## Begin EXTRACTED INFORMATION

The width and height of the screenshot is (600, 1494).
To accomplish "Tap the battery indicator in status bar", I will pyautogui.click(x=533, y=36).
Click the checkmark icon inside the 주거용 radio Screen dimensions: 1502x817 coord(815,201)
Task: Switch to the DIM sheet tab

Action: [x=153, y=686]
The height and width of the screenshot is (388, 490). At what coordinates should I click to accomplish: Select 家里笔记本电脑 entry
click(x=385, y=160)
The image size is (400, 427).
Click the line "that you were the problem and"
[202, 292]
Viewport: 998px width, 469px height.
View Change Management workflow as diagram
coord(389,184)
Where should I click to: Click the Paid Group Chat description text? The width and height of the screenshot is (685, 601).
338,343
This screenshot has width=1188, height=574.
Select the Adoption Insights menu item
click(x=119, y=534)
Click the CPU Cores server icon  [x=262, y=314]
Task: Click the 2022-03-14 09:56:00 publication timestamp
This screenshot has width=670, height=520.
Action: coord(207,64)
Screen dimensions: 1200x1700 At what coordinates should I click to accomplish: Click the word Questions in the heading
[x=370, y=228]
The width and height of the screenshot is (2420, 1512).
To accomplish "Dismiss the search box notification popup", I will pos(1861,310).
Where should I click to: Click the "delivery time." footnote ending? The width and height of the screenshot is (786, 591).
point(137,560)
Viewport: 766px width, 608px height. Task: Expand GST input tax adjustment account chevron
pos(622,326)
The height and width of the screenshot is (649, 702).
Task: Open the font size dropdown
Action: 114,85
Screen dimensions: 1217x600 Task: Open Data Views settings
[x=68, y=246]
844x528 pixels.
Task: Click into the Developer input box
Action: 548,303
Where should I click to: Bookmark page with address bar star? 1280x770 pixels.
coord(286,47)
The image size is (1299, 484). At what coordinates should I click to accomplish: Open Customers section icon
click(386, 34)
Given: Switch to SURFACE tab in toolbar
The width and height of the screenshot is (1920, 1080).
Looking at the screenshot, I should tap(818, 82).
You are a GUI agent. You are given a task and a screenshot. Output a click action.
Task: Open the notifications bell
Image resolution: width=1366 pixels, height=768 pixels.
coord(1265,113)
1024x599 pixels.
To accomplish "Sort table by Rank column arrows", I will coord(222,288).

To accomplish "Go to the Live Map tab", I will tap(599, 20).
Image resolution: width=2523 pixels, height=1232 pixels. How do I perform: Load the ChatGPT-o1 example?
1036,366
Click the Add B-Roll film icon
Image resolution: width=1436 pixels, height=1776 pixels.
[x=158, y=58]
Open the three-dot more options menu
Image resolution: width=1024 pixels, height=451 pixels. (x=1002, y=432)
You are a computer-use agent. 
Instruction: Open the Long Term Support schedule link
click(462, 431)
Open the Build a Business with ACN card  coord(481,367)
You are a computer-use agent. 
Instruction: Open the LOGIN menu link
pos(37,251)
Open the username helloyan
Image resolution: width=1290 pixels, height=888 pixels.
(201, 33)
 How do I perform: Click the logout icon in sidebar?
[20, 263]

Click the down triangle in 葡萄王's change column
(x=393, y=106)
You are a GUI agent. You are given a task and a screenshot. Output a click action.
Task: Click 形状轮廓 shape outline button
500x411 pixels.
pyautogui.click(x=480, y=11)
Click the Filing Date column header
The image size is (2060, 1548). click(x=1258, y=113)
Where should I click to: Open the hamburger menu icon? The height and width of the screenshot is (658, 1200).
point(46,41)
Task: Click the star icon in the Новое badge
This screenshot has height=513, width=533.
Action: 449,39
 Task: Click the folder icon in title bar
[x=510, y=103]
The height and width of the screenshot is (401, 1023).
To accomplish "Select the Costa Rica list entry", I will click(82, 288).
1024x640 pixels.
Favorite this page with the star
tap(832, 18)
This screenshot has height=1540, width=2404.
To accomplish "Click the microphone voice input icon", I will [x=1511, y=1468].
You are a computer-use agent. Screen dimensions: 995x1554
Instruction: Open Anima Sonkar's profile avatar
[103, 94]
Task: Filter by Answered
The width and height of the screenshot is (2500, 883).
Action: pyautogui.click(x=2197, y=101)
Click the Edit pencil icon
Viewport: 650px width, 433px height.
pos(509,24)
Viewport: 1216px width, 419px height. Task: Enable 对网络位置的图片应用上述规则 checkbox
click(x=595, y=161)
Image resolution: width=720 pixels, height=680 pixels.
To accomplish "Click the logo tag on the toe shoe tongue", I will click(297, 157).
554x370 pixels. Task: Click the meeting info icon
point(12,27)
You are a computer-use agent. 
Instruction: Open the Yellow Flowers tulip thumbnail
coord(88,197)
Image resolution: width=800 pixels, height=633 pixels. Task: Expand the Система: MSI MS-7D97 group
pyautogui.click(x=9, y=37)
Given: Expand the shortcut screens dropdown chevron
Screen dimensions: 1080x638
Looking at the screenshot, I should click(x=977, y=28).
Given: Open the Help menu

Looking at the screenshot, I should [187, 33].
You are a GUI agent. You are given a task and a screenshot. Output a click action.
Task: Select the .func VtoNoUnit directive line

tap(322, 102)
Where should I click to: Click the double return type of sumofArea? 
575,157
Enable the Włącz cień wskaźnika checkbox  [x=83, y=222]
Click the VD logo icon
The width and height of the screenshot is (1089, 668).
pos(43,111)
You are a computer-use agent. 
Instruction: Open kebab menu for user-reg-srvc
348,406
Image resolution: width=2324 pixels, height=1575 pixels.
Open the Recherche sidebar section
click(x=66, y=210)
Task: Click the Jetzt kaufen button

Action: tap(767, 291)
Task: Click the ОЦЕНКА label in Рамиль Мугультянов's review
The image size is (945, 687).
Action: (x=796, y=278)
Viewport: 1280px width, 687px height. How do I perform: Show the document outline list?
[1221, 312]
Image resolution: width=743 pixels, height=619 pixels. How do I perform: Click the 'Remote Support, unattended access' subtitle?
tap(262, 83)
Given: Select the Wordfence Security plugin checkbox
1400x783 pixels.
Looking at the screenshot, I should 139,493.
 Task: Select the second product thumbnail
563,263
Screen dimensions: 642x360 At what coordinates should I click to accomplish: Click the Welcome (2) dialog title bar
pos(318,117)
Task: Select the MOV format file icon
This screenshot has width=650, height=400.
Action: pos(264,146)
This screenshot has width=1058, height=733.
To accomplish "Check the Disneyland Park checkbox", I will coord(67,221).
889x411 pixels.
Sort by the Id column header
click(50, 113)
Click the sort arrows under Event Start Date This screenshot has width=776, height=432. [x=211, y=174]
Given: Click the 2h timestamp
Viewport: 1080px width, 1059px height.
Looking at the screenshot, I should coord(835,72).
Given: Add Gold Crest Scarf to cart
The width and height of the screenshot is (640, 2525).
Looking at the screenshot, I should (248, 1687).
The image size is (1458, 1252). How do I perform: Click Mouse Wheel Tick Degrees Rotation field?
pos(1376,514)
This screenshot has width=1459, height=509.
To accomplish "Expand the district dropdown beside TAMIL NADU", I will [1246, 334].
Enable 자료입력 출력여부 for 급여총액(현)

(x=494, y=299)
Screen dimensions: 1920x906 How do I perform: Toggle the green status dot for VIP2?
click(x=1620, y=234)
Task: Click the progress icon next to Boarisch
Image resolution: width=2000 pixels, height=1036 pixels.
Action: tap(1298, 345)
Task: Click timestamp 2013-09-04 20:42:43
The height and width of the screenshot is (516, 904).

## End EXTRACTED INFORMATION

__AIM__. Quote all the records above line for line, with no changes.

__WRITTEN RESPONSE__.
The width and height of the screenshot is (600, 1494).
To accomplish "Tap the battery indicator in status bar", I will pyautogui.click(x=533, y=36).
Click the checkmark icon inside the 주거용 radio Screen dimensions: 1502x817 coord(815,201)
Task: Switch to the DIM sheet tab

Action: [x=153, y=686]
The height and width of the screenshot is (388, 490). At what coordinates should I click to accomplish: Select 家里笔记本电脑 entry
click(x=385, y=160)
The image size is (400, 427).
Click the line "that you were the problem and"
[202, 292]
Viewport: 998px width, 469px height.
View Change Management workflow as diagram
coord(389,184)
Where should I click to: Click the Paid Group Chat description text? The width and height of the screenshot is (685, 601).
338,343
This screenshot has width=1188, height=574.
Select the Adoption Insights menu item
click(x=119, y=534)
Click the CPU Cores server icon  [x=262, y=314]
Task: Click the 2022-03-14 09:56:00 publication timestamp
This screenshot has width=670, height=520.
Action: coord(207,64)
Screen dimensions: 1200x1700 At what coordinates should I click to accomplish: Click the word Questions in the heading
[x=370, y=228]
The width and height of the screenshot is (2420, 1512).
To accomplish "Dismiss the search box notification popup", I will pos(1861,310).
Where should I click to: Click the "delivery time." footnote ending? The width and height of the screenshot is (786, 591).
point(137,560)
Viewport: 766px width, 608px height. Task: Expand GST input tax adjustment account chevron
pos(622,326)
The height and width of the screenshot is (649, 702).
Task: Open the font size dropdown
Action: 114,85
Screen dimensions: 1217x600 Task: Open Data Views settings
[x=68, y=246]
844x528 pixels.
Task: Click into the Developer input box
Action: 548,303
Where should I click to: Bookmark page with address bar star? 1280x770 pixels.
coord(286,47)
The image size is (1299, 484). At what coordinates should I click to accomplish: Open Customers section icon
click(386, 34)
Given: Switch to SURFACE tab in toolbar
The width and height of the screenshot is (1920, 1080).
Looking at the screenshot, I should tap(818, 82).
You are a GUI agent. You are given a task and a screenshot. Output a click action.
Task: Open the notifications bell
Image resolution: width=1366 pixels, height=768 pixels.
coord(1265,113)
1024x599 pixels.
To accomplish "Sort table by Rank column arrows", I will coord(222,288).

To accomplish "Go to the Live Map tab", I will tap(599, 20).
Image resolution: width=2523 pixels, height=1232 pixels. How do I perform: Load the ChatGPT-o1 example?
1036,366
Click the Add B-Roll film icon
Image resolution: width=1436 pixels, height=1776 pixels.
[x=158, y=58]
Open the three-dot more options menu
Image resolution: width=1024 pixels, height=451 pixels. (x=1002, y=432)
You are a computer-use agent. 
Instruction: Open the Long Term Support schedule link
click(462, 431)
Open the Build a Business with ACN card  coord(481,367)
You are a computer-use agent. 
Instruction: Open the LOGIN menu link
pos(37,251)
Open the username helloyan
Image resolution: width=1290 pixels, height=888 pixels.
(201, 33)
 How do I perform: Click the logout icon in sidebar?
[20, 263]

Click the down triangle in 葡萄王's change column
(x=393, y=106)
You are a GUI agent. You are given a task and a screenshot. Output a click action.
Task: Click 形状轮廓 shape outline button
500x411 pixels.
pyautogui.click(x=480, y=11)
Click the Filing Date column header
The image size is (2060, 1548). click(x=1258, y=113)
Where should I click to: Open the hamburger menu icon? The height and width of the screenshot is (658, 1200).
point(46,41)
Task: Click the star icon in the Новое badge
This screenshot has height=513, width=533.
Action: 449,39
 Task: Click the folder icon in title bar
[x=510, y=103]
The height and width of the screenshot is (401, 1023).
To accomplish "Select the Costa Rica list entry", I will click(82, 288).
1024x640 pixels.
Favorite this page with the star
tap(832, 18)
This screenshot has height=1540, width=2404.
To accomplish "Click the microphone voice input icon", I will [x=1511, y=1468].
You are a computer-use agent. Screen dimensions: 995x1554
Instruction: Open Anima Sonkar's profile avatar
[103, 94]
Task: Filter by Answered
The width and height of the screenshot is (2500, 883).
Action: pyautogui.click(x=2197, y=101)
Click the Edit pencil icon
Viewport: 650px width, 433px height.
pos(509,24)
Viewport: 1216px width, 419px height. Task: Enable 对网络位置的图片应用上述规则 checkbox
click(x=595, y=161)
Image resolution: width=720 pixels, height=680 pixels.
To accomplish "Click the logo tag on the toe shoe tongue", I will click(297, 157).
554x370 pixels. Task: Click the meeting info icon
point(12,27)
You are a computer-use agent. 
Instruction: Open the Yellow Flowers tulip thumbnail
coord(88,197)
Image resolution: width=800 pixels, height=633 pixels. Task: Expand the Система: MSI MS-7D97 group
pyautogui.click(x=9, y=37)
Given: Expand the shortcut screens dropdown chevron
Screen dimensions: 1080x638
Looking at the screenshot, I should click(x=977, y=28).
Given: Open the Help menu

Looking at the screenshot, I should [187, 33].
You are a GUI agent. You are given a task and a screenshot. Output a click action.
Task: Select the .func VtoNoUnit directive line

tap(322, 102)
Where should I click to: Click the double return type of sumofArea? 
575,157
Enable the Włącz cień wskaźnika checkbox  [x=83, y=222]
Click the VD logo icon
The width and height of the screenshot is (1089, 668).
pos(43,111)
You are a computer-use agent. 
Instruction: Open kebab menu for user-reg-srvc
348,406
Image resolution: width=2324 pixels, height=1575 pixels.
Open the Recherche sidebar section
click(x=66, y=210)
Task: Click the Jetzt kaufen button

Action: tap(767, 291)
Task: Click the ОЦЕНКА label in Рамиль Мугультянов's review
The image size is (945, 687).
Action: (x=796, y=278)
Viewport: 1280px width, 687px height. How do I perform: Show the document outline list?
[1221, 312]
Image resolution: width=743 pixels, height=619 pixels. How do I perform: Click the 'Remote Support, unattended access' subtitle?
tap(262, 83)
Given: Select the Wordfence Security plugin checkbox
1400x783 pixels.
Looking at the screenshot, I should 139,493.
 Task: Select the second product thumbnail
563,263
Screen dimensions: 642x360 At what coordinates should I click to accomplish: Click the Welcome (2) dialog title bar
pos(318,117)
Task: Select the MOV format file icon
This screenshot has width=650, height=400.
Action: pos(264,146)
This screenshot has width=1058, height=733.
To accomplish "Check the Disneyland Park checkbox", I will coord(67,221).
889x411 pixels.
Sort by the Id column header
click(50, 113)
Click the sort arrows under Event Start Date This screenshot has width=776, height=432. [x=211, y=174]
Given: Click the 2h timestamp
Viewport: 1080px width, 1059px height.
Looking at the screenshot, I should coord(835,72).
Given: Add Gold Crest Scarf to cart
The width and height of the screenshot is (640, 2525).
Looking at the screenshot, I should (248, 1687).
The image size is (1458, 1252). How do I perform: Click Mouse Wheel Tick Degrees Rotation field?
pos(1376,514)
This screenshot has width=1459, height=509.
To accomplish "Expand the district dropdown beside TAMIL NADU", I will [1246, 334].
Enable 자료입력 출력여부 for 급여총액(현)

(x=494, y=299)
Screen dimensions: 1920x906 How do I perform: Toggle the green status dot for VIP2?
click(x=1620, y=234)
Task: Click the progress icon next to Boarisch
Image resolution: width=2000 pixels, height=1036 pixels.
Action: tap(1298, 345)
Task: Click timestamp 2013-09-04 20:42:43
The height and width of the screenshot is (516, 904).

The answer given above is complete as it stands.